Если же он упоминает о голоде — ведь в двадцать лет человеку жаловаться на аппетит не приходится, — то лишь для того, чтобы вспомнить про свои многочисленные визиты в больницу Нейи, куда брат приглашал его в качестве сиделки.
Другой его козырь — способность идти на компромиссы, которые, однако, не компрометируют. Компромисс ли без нытья натирать полы, когда ты человек особенный, актёр? Но на подобные компромиссы, в конце концов, идут все, только делают это со скрежетом зубовным. Вот что хуже, так это добиваться на первых порах успехов у антипатичной ему публики и зависеть от неё. Преодолевать смущение, от которого он долго не мог избавиться и не совсем избавился по сей день. Быть только шутом, умеющим потешать зрителей, глядящих на него с эдаким снисхождением, тогда как...
Ведь нельзя же и вправду думать, что Бурвиль, каким мы знаем его теперь, не ощущал в себе способностей к чему-то большему.

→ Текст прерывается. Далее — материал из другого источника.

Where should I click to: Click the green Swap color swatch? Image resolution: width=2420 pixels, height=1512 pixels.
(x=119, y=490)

Когда он рассказывает, что атмосфера этих «ночных кабачков», где ему приходилось выступать в начале карьеры, а по сути дела, притонов и чуть ли не борделей, лишала его присутствия духа, ему можно поверить. Этот парень, оставивший в деревне невесту (они поженятся, как только он начнёт прилично зарабатывать), впоследствии образцовый отец семейства, по роду своей профессии приобщился к среде, которую не принято считать особенно нравственной. И, конечно же, он должен был испытывать отвращение к публике, состоявшей почти из одних спекулянтов на чёрном рынке. Ледяная комната с кучей угля посередине — воспоминание хорошее. Но ему не до улыбок, когда, воскрешая в памяти эти заведения сомнительной репутации, он говорит: «После всего, что я нагляделся там, меня уже ничем не удивишь». И это не поза обывателя: ведь не осуждает же он встречавшихся ему там девиц лёгкого поведения, разве что вспоминает, с какой у него были приятельские отношения, а у какой добрая душа. Он даже склонен им симпатизировать, ведь в конечном счёте они, как и он, терпели унижения, ублажая клиентов, которые обжирались, пока другие пухли от голода.

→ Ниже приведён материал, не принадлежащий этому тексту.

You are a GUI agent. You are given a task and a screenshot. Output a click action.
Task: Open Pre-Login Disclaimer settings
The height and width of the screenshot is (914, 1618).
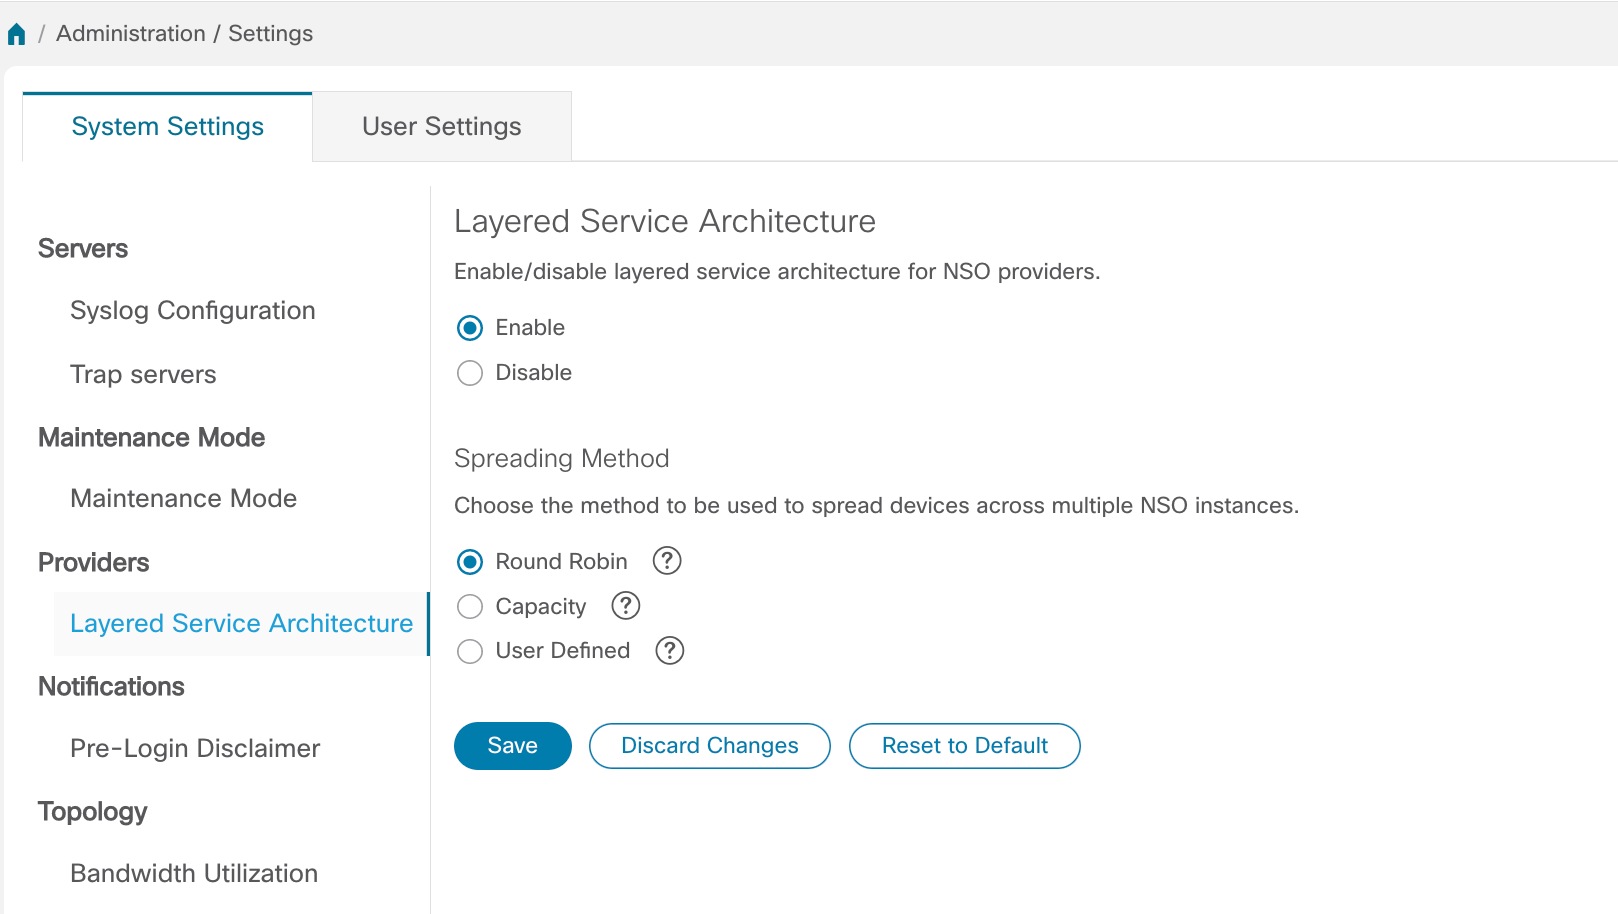click(194, 748)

«Эти люди с их хамством были невыносимы». К тому же он страшно уязвим, этот комик, который может добиваться успеха, только вызывая смех, основанный на издёвке. Ему приходится буквально отдавать себя на съедение вульгарной публике, лишённой всякого душевного благородства. Отношения с ней ничего общего не имеют с теми отношениями, какие установятся у него впоследствии с простонародной публикой. Конечно, и её признание придёт через смех, но этот смех великодушен, проникнут симпатией. Вот почему, возвращаясь рано поутру на велосипеде с ночных выступлений, он не единожды принимал решение, что ноги его больше не будет в этих заведениях, где актёр подаётся на десерт — после сытной еды и женщин...
Но... Но он крестьянин и прекрасно знает, что нельзя привередничать.
Его не устраивают ни эти кафе, ни их посетители? Но где ещё может он на первых порах попытать удачу? Он ухватился за кончик нити, и он держится за него, не выпуская. Выбирать он станет потом... Однако в этом компромиссе нет ничего компрометирующего. Прежде всего потому, что он смешит пошляков, не подделываясь под их тон. Он отказывается опускаться до вульгарности, на которую они столь падки. Ибо его комические номера нередко содержат солёную шутку (об этом речь впереди), но никогда пошлятину. И уже первые песни собственного сочинения показывают, в чем заключается основная счастливая находка Бурвиля — вызывать жалость и симпатию к «горемыке», которого он изображает, потешаясь над ним.